## Task brief
Once the line containing "This screenshot has" is found, please copy it and all lines after it through the end of the records, exactly, leaving out pictures.

Saved entries
○ ○ ○ ○ ○ ○ ○

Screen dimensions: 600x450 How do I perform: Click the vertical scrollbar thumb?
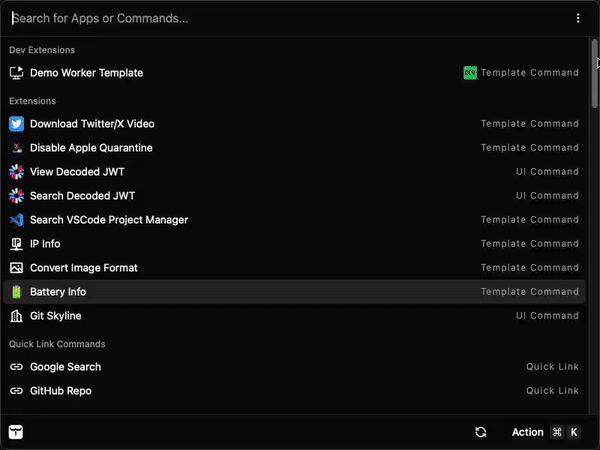tap(594, 75)
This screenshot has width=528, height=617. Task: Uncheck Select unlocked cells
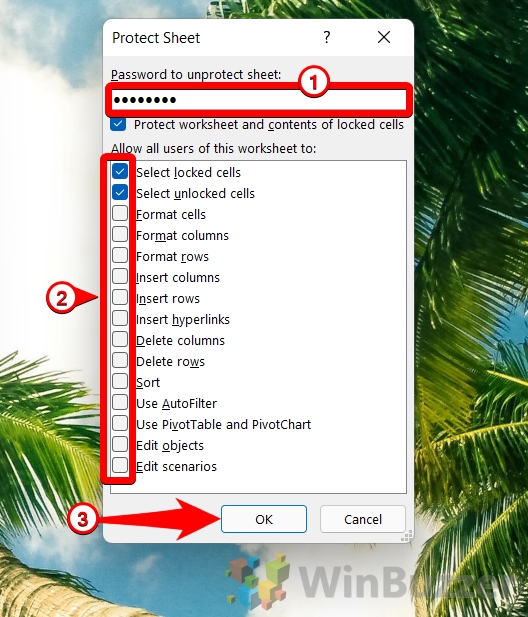pos(120,193)
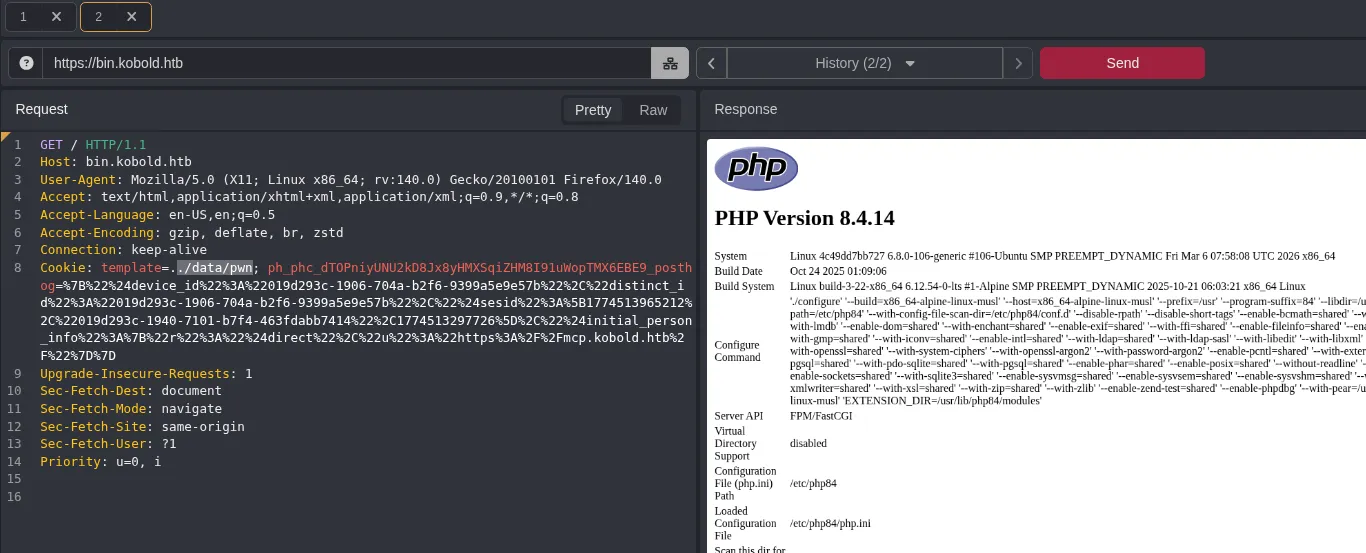Click the help question mark icon

[26, 63]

○ ○ ○ ○ ○ ○ ○

## Result of the exercise
This screenshot has width=528, height=617. Task: Uncheck Select unlocked cells
pos(120,193)
Click the help question mark icon

[26, 63]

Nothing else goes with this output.